The European Commission has now announced (on 19 February) that it has launched the process that would see the adoption of two data adequacy decisions for the transfer of personal data to the UK from the EU.
An EU-UK adequacy decision has been keenly awaited and the two draft decisions, one under Article 45(3) of the GDPR and the other under Article 36(3) of the Law Enforcement Directive (LED), indicate the EU's acceptance that the UK's data protection regime is substantially equivalent to the EU regime. This announcement has been welcomed by the UK government and is good news for both UK and EU businesses which depend on the ongoing transfer of data to the UK, particularly those in the insurance, health, and technology sectors. Failure to secure an adequacy decision would, it is estimated, have cost UK business upwards of £1.6billion.
The next step involves a formal opinion from the European Data Protection Board (EDPB), and the Commission will then seek confirmation from Member States' representatives, after which the adequacy agreement will be formalised. The formal adequacy agreement will then run for four years after which it would be subject to review and extension if the level of data protection in the UK continues to be adequate.
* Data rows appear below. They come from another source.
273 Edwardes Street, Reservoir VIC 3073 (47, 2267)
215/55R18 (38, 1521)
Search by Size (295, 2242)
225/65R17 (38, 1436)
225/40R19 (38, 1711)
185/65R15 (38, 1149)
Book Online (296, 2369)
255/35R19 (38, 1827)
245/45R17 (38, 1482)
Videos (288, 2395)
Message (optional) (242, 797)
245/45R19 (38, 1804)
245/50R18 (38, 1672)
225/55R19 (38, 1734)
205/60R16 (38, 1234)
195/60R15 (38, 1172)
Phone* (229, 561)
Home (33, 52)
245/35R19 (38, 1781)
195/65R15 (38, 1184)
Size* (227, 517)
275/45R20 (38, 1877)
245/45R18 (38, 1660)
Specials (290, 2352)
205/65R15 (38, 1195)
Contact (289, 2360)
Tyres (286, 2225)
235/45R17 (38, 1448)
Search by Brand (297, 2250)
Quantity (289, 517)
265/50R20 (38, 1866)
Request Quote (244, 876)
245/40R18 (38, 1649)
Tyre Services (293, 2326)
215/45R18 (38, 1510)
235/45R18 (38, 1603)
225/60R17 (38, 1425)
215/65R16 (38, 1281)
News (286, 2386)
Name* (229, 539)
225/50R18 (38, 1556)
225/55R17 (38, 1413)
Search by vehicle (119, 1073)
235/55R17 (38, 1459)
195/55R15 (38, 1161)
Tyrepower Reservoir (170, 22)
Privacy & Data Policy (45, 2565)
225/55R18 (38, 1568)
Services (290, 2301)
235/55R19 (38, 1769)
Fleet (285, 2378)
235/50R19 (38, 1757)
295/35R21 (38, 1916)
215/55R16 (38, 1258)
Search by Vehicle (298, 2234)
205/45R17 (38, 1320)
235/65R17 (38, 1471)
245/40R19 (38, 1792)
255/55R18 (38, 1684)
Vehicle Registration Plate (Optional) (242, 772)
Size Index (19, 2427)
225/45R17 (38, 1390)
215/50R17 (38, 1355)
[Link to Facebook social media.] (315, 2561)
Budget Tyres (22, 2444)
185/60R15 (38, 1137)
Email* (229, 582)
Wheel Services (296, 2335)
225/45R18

The temporary interim provision under the Brexit Trade Deal will afford the continued and uninterrupted flow of personal data from the EEA to the UK until 30 June 2021, or the date which the EC issues their final adequacy decisions, whichever is the earliest. Whilst the EU has not issued a timetable for the formal decision it is to be expected that it will be confirmed prior to the 30 June deadline in order to ensure continuity.
Following the end of the Brexit transition period, the UK data processing regime is now governed by the UK GDPR and the Data Protection Act 2018, which are derived from and almost identical in substance to the EU GDPR and the LED. The EU has previously issued adequacy decisions to other third nations including, Argentina, Canada, Israel, Japan, New Zealand, Switzerland and Uruguay. The EU's statement sounds a positive note as it acknowledges that as the UK is committed to remaining a party to the European Convention of Human Rights and "Convention 108" of the Council of Europe, and Vera Jourova, Vice-President for Values and Transparency has said that "The UK has left the EU but not the European privacy family". Nevertheless, the process includes "clear and strict" review mechanisms; if there is a later divergence between the UK and the EU regimes, future adequacy agreements may not be granted.
This announcement will provide much needed clarity, and will assure businesses that the transfer of business critical personal data can continue.